(Collected data)
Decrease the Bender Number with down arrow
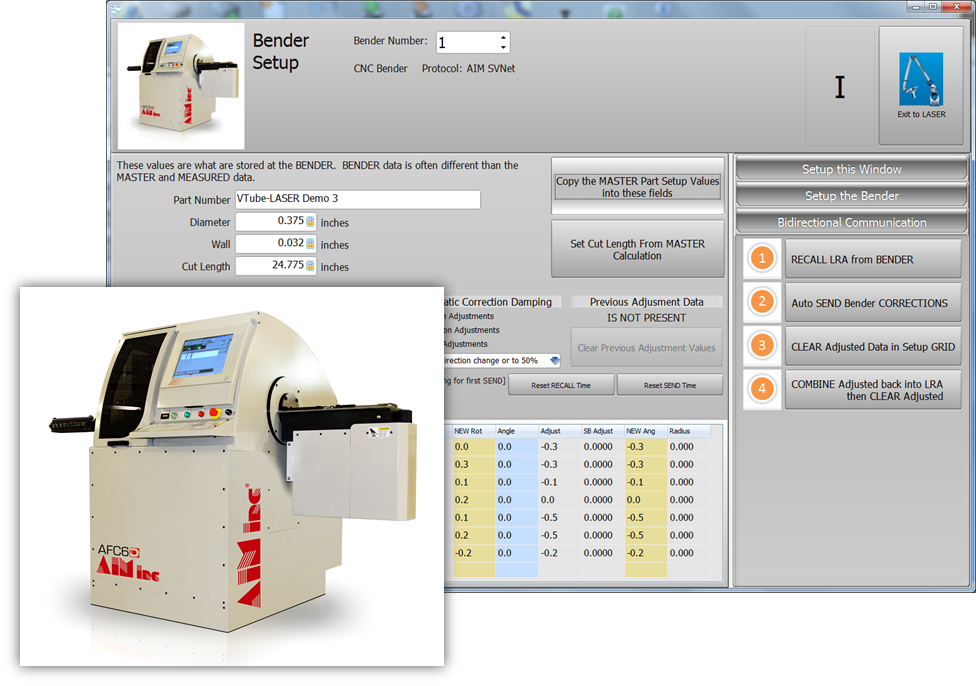976x686 pixels. coord(503,47)
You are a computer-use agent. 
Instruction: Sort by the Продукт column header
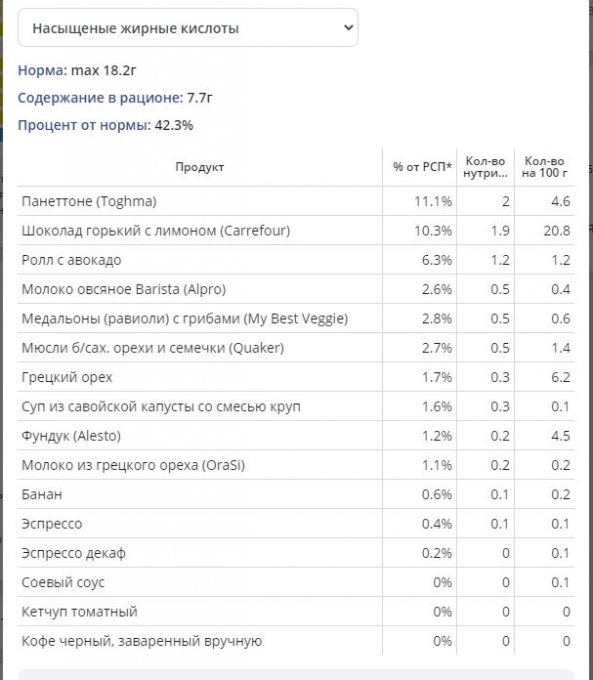click(200, 167)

WHAT TO DO ::
What is needed is every record above, restated word for word, with the pictures left out.

YOUR SOLUTION ::
Decrease the Bender Number with down arrow
976x686 pixels. coord(503,47)
You are a computer-use agent. 
Instruction: Sort by the Продукт column header
click(200, 167)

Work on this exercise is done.